Toutefois, les historiens avancent que l'église Saint Merri a été construite à partir du XVIème siècle (donc plus de 2 siècles après la chute de l'Ordre du Temple) et qu'elle n'a rien à voir avec les Templiers. Quant à la sculpture, loin d'être une représentation du Baphomet qu'aurait vénéré l'Ordre, il s'agirait d'un diablotin comme on en voit occasionnellement dans l'iconographie religieuse et elle aurait été gravée lors de la rénovation de l'église en 1841.


Baphomet et la franc-maçonnerie?

Par la suite, Baphomet servit à nourrir les spéculations autour d'une parenté entre l'Ordre du Temple et la franc-maçonnerie?, alors nouvellement crée et alors en plein essor.

L'orientaliste autrichien Joseph Freiherr von Hammer-Purgstall aborda ainsi le cas de Baphomet dans son essai de 1818 Mysterium Baphometis revelatum, seu Fratres Militiæ Templi, qua Gnostici et quidem Ophiani, Apostasiæ, Idoloduliæ et Impuritatis convicti, per ipsa eorum Monumenta (« Le mystère de Baphomet révélé, par lequel l'Ordre du Temple ainsi que les gnostiques et les ophites sont convaincus d'apostasie, d'idolâtrie et d'impureté par leurs propres monuments »).
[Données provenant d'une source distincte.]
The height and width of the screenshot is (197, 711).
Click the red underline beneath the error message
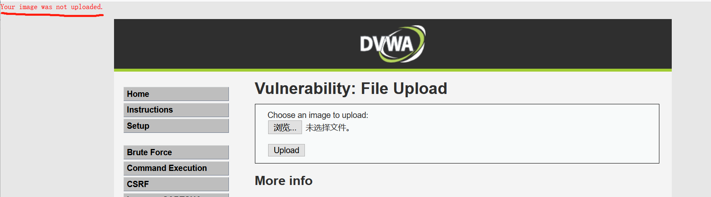point(52,14)
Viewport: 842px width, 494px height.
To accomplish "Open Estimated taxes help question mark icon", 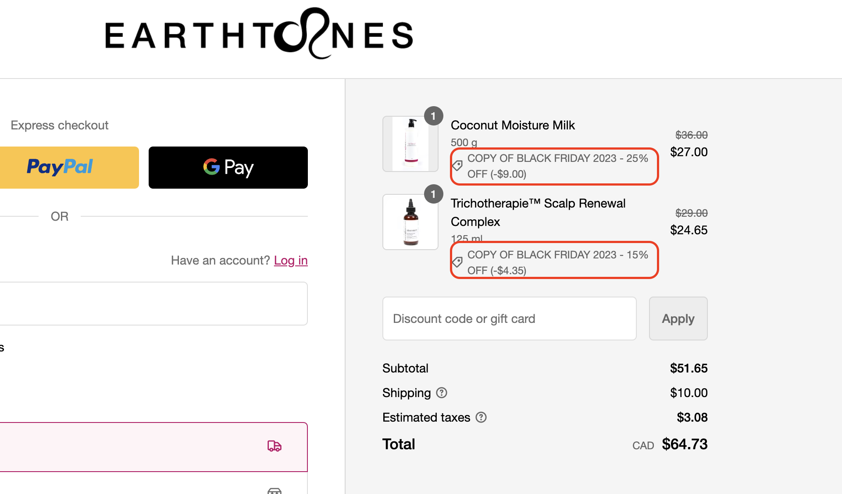I will [x=481, y=417].
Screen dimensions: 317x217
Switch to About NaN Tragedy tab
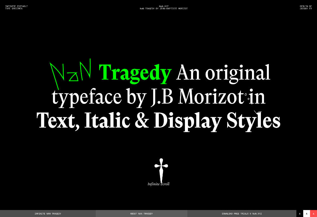tap(141, 214)
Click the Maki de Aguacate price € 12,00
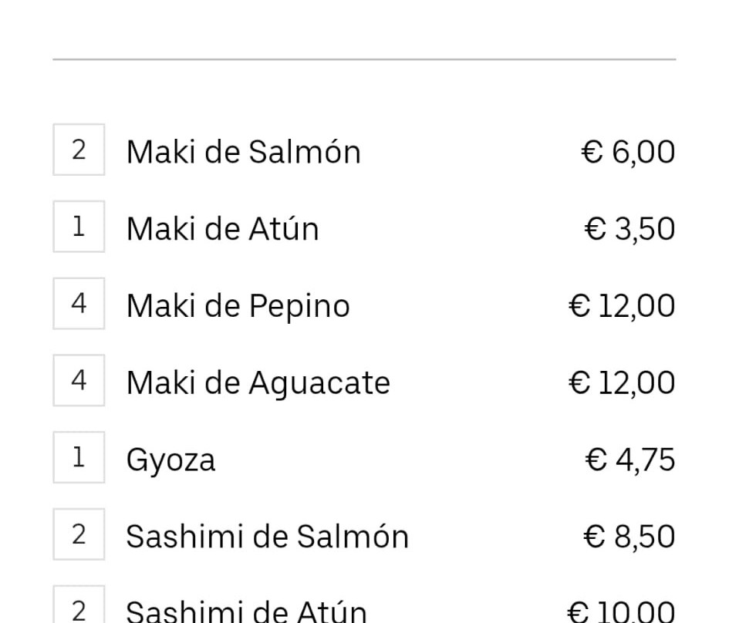The height and width of the screenshot is (623, 729). click(x=621, y=383)
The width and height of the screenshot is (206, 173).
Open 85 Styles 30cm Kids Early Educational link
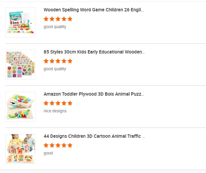[94, 52]
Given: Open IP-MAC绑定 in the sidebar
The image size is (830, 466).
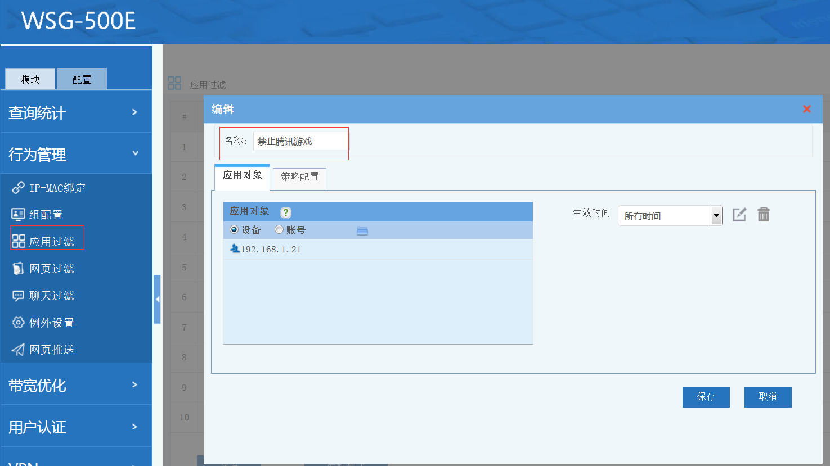Looking at the screenshot, I should coord(57,188).
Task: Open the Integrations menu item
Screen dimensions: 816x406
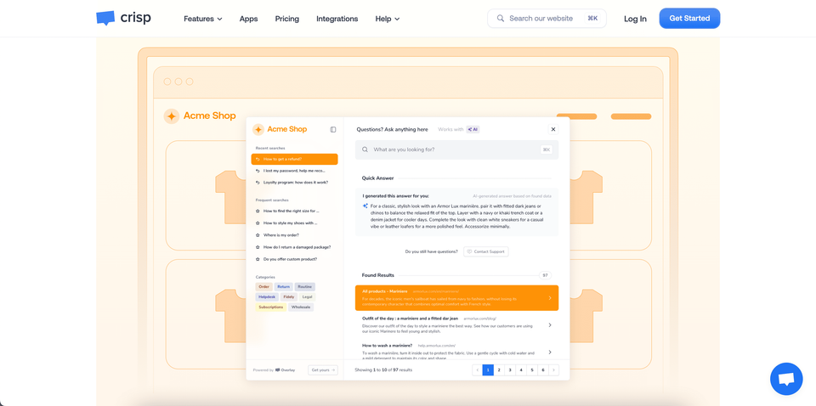Action: point(337,19)
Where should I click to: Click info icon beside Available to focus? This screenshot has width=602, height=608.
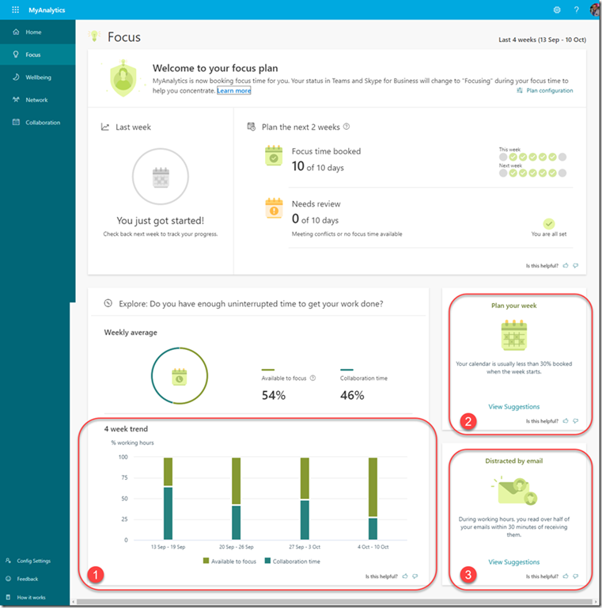pyautogui.click(x=313, y=378)
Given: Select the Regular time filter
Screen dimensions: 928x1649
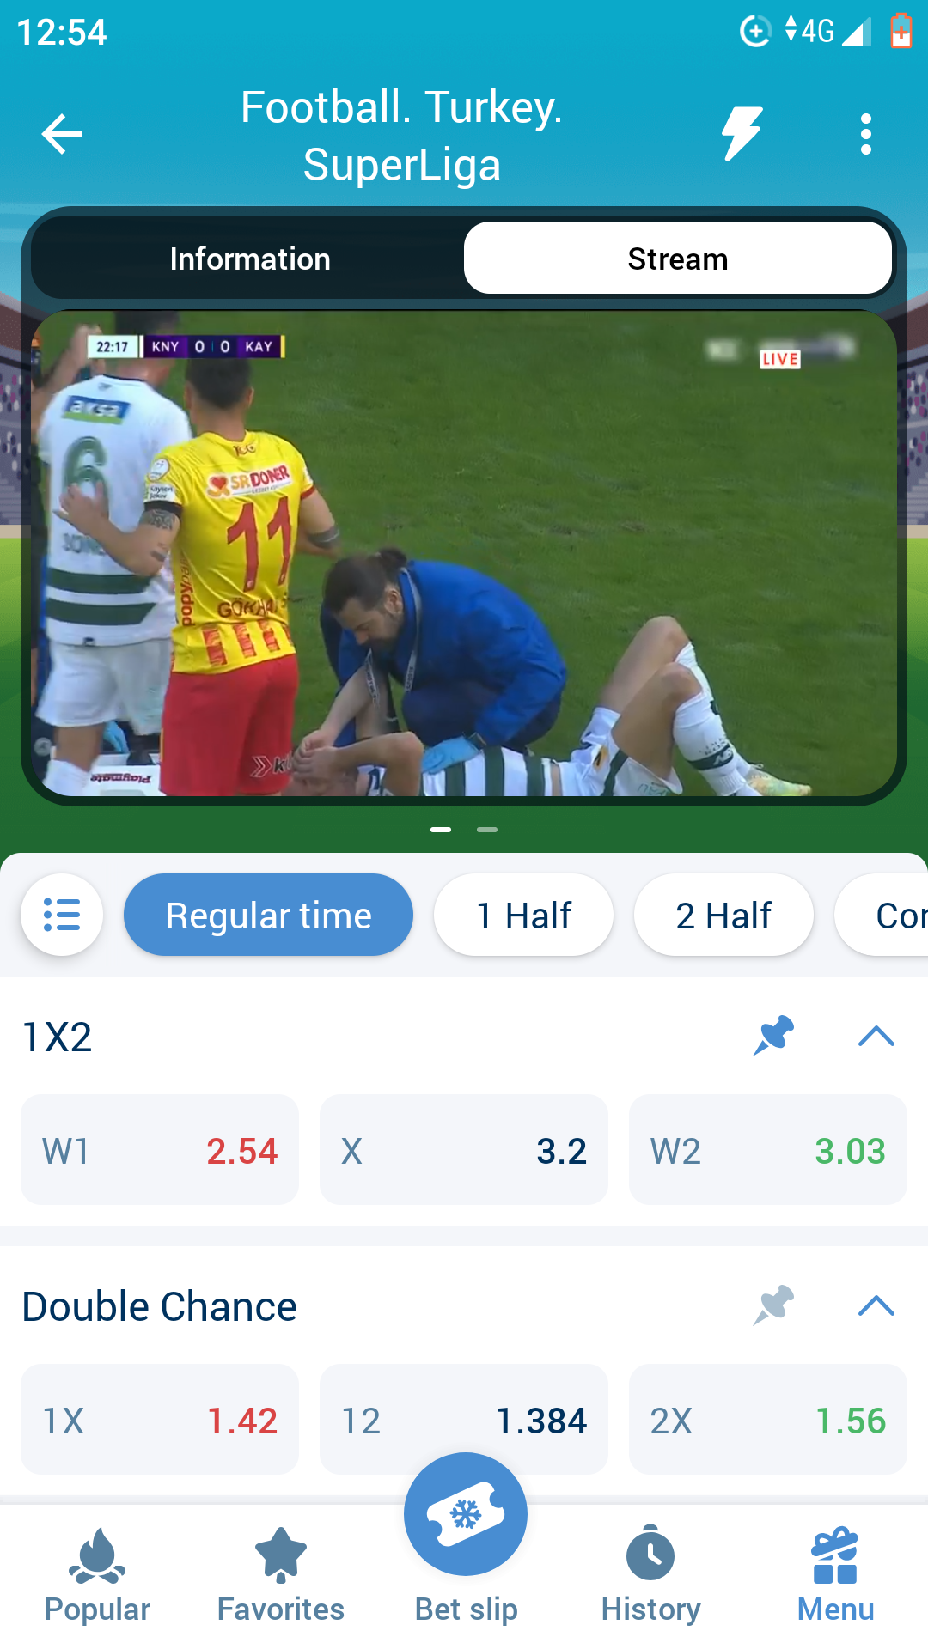Looking at the screenshot, I should coord(268,915).
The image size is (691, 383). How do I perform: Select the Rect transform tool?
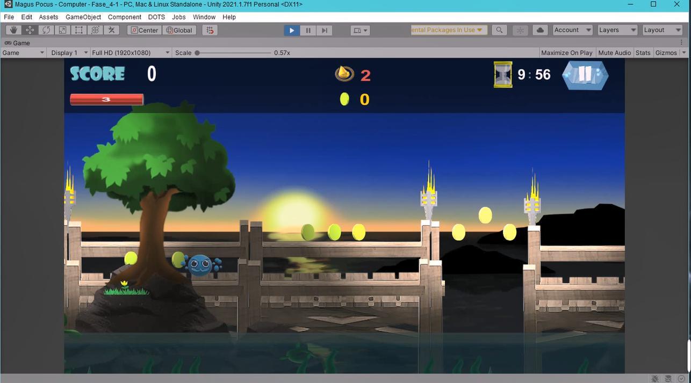[79, 30]
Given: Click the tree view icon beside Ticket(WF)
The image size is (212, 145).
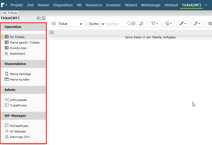Looking at the screenshot, I should 39,18.
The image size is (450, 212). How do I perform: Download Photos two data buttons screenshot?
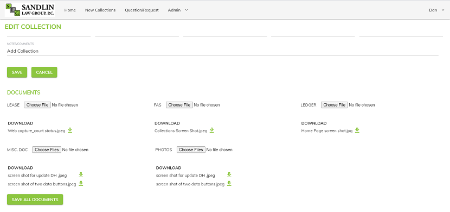229,184
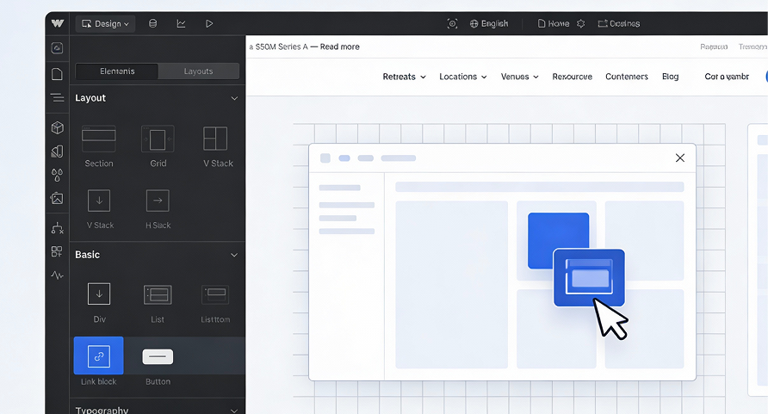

L'objectif de l'essai de Hammer-Purgstall était de discréditer la maçonnerie? qu'auraient pratiqué les Templiers... et donc par extension de porter atteinte à la franc-maçonnerie? elle-même dont on pensait alors qu'elle est la descendante. L'auteur s'appuya donc sur les travaux des précédents auteurs (en grande partie Friedrich Nicolai) ainsi que sur des supposées preuves archéologiques.
Joseph von Hammer-Purgstall présentait ainsi divers artefacts (idoles en bronze, jarres sculptées, bas-reliefs, pièces de monnaie...) conservés dans des collections en Autriche et en Allemagne, qu'il faisait remonter au XIIIème siècle et attribuait aux Templiers. Certains de ces artefacts représentent des scènes d'inspiration gnostique (baptêmes, cérémonies magiques) ou sont gravés à l'effigie d'une idole que Hammer-Purgstall affirmait être Baphomet.
Les idoles de Hammer-Purgstall sont des humanoïdes hermaphrodites (elles possèdent des caractères masculins : barbe, pénis... ou féminins : seins, vagin), possédant parfois deux têtes ou deux visages, et accompagnées de divers symboles (lune, soleil, étoile, pentacle, tête de mort, serpents...).

Le Baphomet androgyne décrit par Hammer Purgstall, tel qu'il est représenté sur une urne de marbre
(Source : Mysterium Baphometis revelatum, de Joseph von Hammer-Purgstall)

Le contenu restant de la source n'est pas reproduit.